Revisionszulassung wegen Klärung der Verjährung eines Erstattungsanspruchs
- Gericht
- BVerwG
- Spruchkörper
- 10. Senat
- Aktenzeichen
- 10 B 2/16, 10 B 2/16 (10 C 3/16)
- Datum
- 26.04.2016
- Rechtsgebiet
- Öffentliches Recht
- ECLI
- ECLI:DE:BVerwG:2016:260416B10B2.16.0
Abstrakte Rechtssätze
Eine Beschwerde nach § 132 Abs. 2 Nr. 1 VwGO ist zuzulassen, wenn die aufgeworfene Rechtsfrage grundsätzliche Bedeutung für eine Vielzahl von Fällen hat und bislang nicht durch die Rechtsprechung des Bundesverwaltungsgerichts geklärt ist.

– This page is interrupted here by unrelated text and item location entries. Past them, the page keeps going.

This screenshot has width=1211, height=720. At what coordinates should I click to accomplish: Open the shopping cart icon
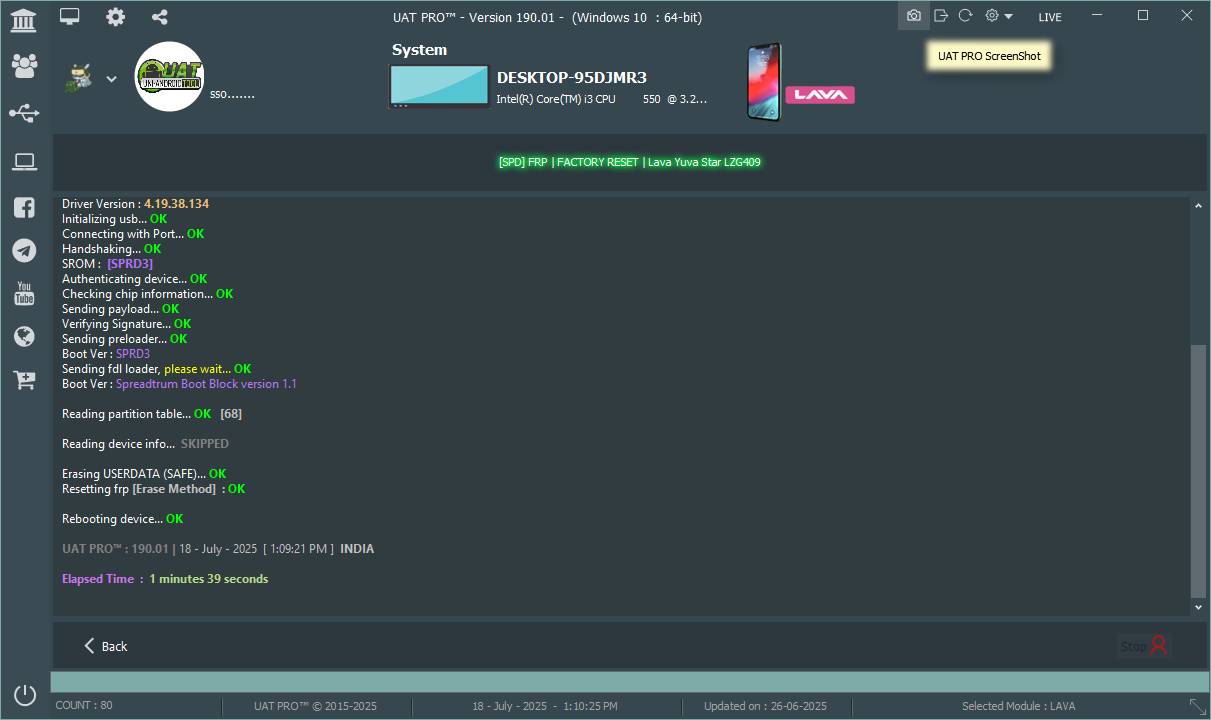[24, 380]
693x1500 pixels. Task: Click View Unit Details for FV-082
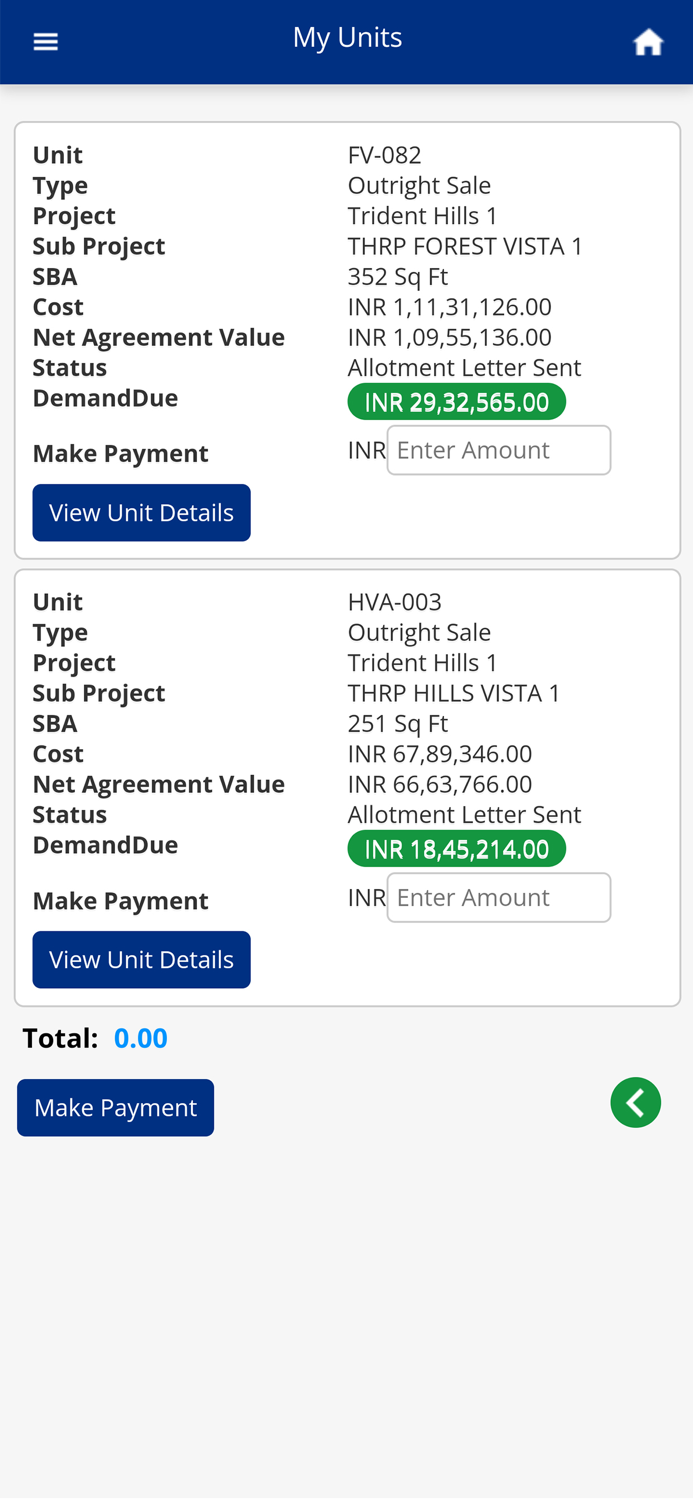[x=141, y=512]
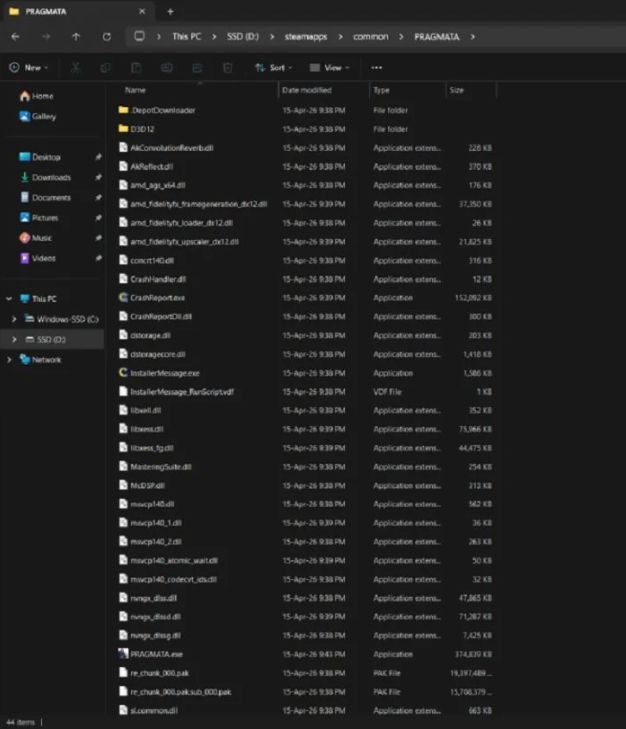The image size is (626, 729).
Task: Click the greyed-out Cut scissors icon
Action: [x=75, y=68]
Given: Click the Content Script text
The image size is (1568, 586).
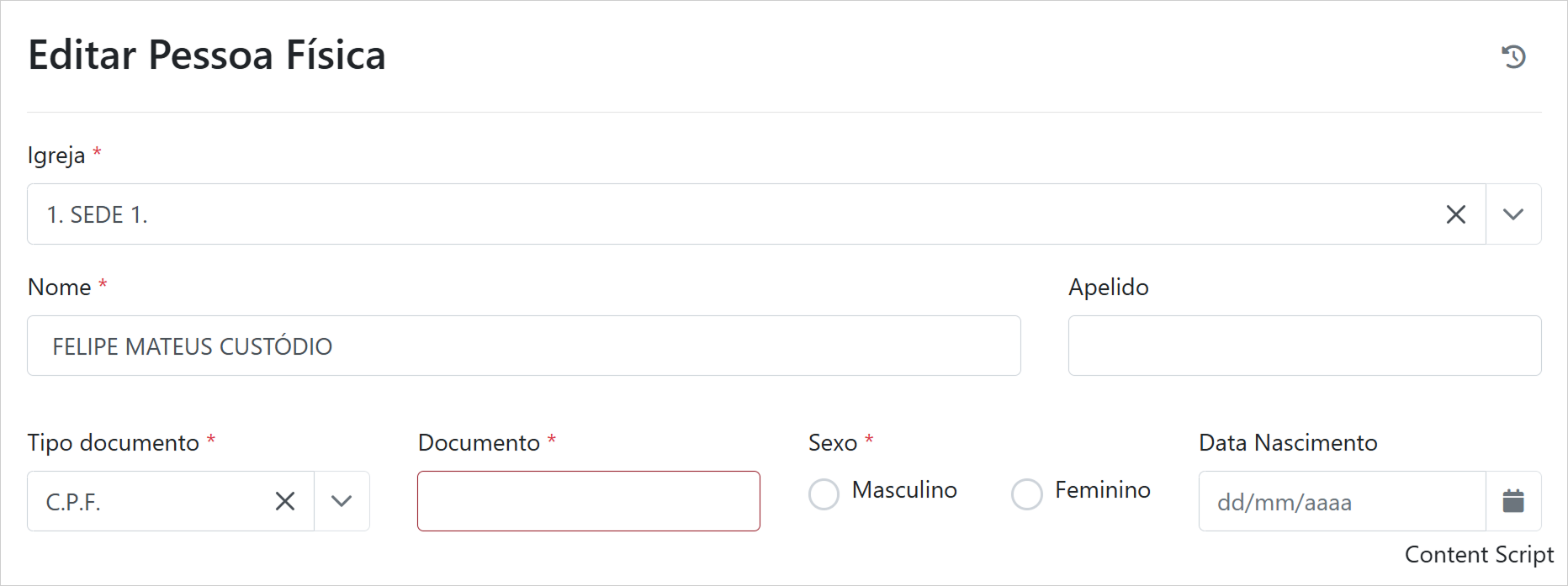Looking at the screenshot, I should click(1479, 555).
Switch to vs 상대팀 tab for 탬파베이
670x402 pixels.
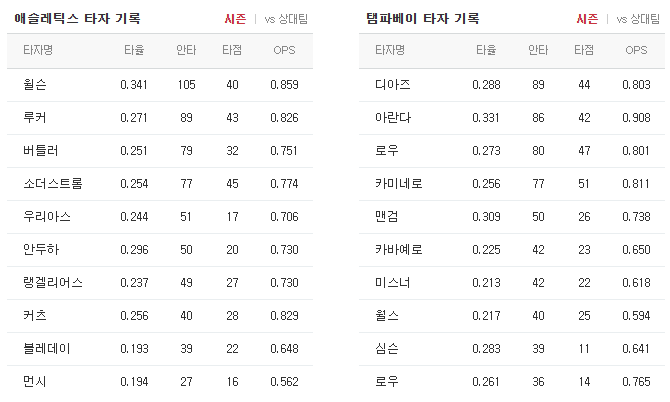coord(638,19)
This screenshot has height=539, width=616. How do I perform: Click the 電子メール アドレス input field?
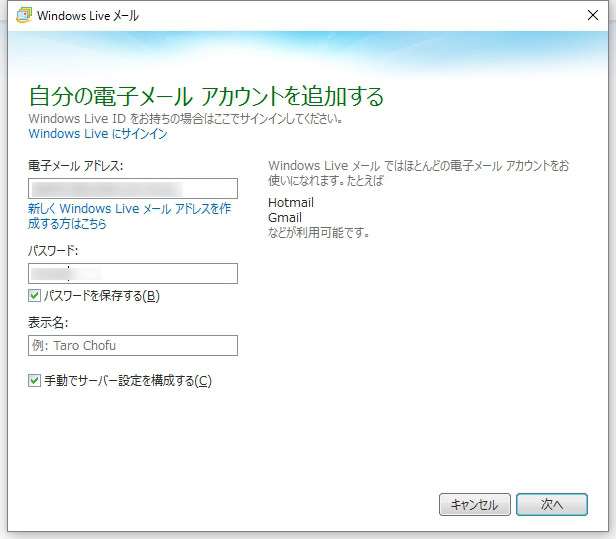(133, 188)
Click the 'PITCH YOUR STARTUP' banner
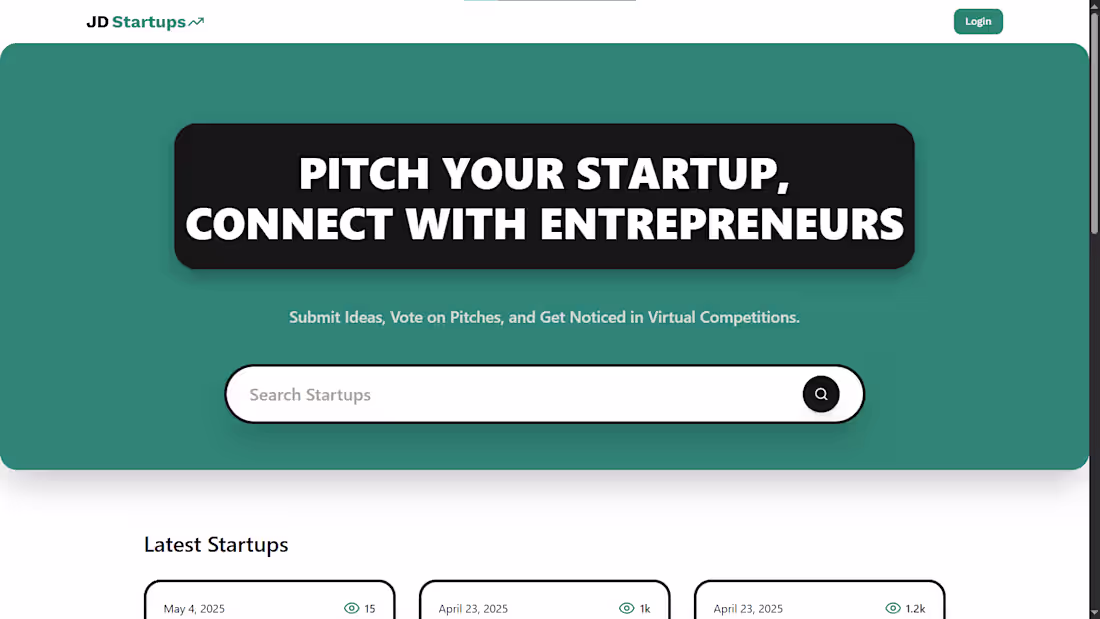The height and width of the screenshot is (619, 1100). pyautogui.click(x=544, y=196)
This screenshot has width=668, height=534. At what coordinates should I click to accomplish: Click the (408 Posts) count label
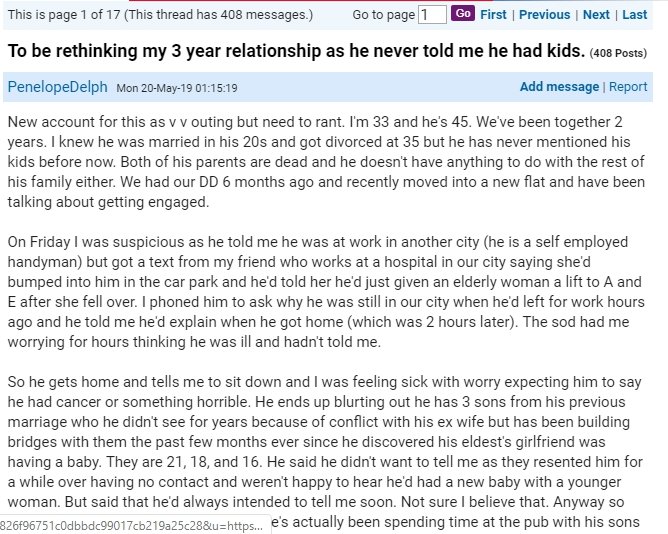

Ein Erstattungsanspruch nach § 49a Abs. 1 VwVfG i.V.m. § 1 LVwVfG RP kann dem revisiblen Recht zugeordnet sein, soweit § 137 Abs. 1 Nr. 2 VwGO einschlägig ist.
Ob ein verwaltungsrechtlicher Erstattungsanspruch der Verjährung unterliegt und welche Voraussetzungen den Eintritt der Verjährung bestimmen, ist eine von der Revision zu klärende Rechtsfrage, wenn keine gefestigte Rechtsprechung existiert.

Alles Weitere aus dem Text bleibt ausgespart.